Problem details: All lines after the one containing "Screen dimensions: 1309x627" are needed, along with that line itself. Please repeat them exactly through the end of the entries.

>>>

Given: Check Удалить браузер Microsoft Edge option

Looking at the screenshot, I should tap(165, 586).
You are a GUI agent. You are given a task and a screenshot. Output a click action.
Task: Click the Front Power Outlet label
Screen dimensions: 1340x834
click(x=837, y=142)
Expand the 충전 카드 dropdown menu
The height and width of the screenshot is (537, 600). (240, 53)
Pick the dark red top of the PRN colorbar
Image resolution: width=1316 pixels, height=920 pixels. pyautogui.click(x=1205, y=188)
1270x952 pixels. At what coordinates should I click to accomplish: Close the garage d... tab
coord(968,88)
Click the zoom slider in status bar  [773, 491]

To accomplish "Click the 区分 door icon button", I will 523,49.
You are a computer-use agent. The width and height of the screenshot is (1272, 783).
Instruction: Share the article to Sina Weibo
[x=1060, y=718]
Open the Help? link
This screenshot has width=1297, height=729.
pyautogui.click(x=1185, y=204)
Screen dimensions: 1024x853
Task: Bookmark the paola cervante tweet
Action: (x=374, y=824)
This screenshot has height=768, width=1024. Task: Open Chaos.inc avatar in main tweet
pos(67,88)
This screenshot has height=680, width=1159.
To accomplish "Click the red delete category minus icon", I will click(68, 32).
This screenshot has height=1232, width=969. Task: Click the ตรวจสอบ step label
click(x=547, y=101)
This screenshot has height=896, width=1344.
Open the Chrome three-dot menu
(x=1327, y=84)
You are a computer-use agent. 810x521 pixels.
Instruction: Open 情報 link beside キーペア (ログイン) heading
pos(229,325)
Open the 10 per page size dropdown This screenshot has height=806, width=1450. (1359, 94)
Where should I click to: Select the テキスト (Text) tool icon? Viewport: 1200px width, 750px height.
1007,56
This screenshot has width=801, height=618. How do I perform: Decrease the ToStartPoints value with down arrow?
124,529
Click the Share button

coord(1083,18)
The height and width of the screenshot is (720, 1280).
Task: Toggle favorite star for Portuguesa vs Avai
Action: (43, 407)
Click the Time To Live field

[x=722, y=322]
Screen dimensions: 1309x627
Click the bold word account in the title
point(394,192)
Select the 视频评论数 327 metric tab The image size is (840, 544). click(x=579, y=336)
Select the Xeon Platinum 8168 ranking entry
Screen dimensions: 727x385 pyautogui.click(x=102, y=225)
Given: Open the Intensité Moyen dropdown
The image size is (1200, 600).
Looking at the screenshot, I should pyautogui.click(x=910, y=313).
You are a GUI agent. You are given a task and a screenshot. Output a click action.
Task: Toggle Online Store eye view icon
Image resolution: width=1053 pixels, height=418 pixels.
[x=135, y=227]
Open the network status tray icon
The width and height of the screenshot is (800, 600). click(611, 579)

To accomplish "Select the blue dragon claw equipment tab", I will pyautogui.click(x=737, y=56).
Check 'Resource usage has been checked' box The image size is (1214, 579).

<<<

Reply:
Screen dimensions: 1309x627
Click the bold word account in the title
point(394,192)
Select the 视频评论数 327 metric tab The image size is (840, 544). click(x=579, y=336)
Select the Xeon Platinum 8168 ranking entry
Screen dimensions: 727x385 pyautogui.click(x=102, y=225)
Given: Open the Intensité Moyen dropdown
The image size is (1200, 600).
Looking at the screenshot, I should pyautogui.click(x=910, y=313).
You are a GUI agent. You are given a task and a screenshot. Output a click action.
Task: Toggle Online Store eye view icon
Image resolution: width=1053 pixels, height=418 pixels.
[x=135, y=227]
Open the network status tray icon
The width and height of the screenshot is (800, 600). click(611, 579)

To accomplish "Select the blue dragon claw equipment tab", I will pyautogui.click(x=737, y=56).
Check 'Resource usage has been checked' box The image size is (1214, 579).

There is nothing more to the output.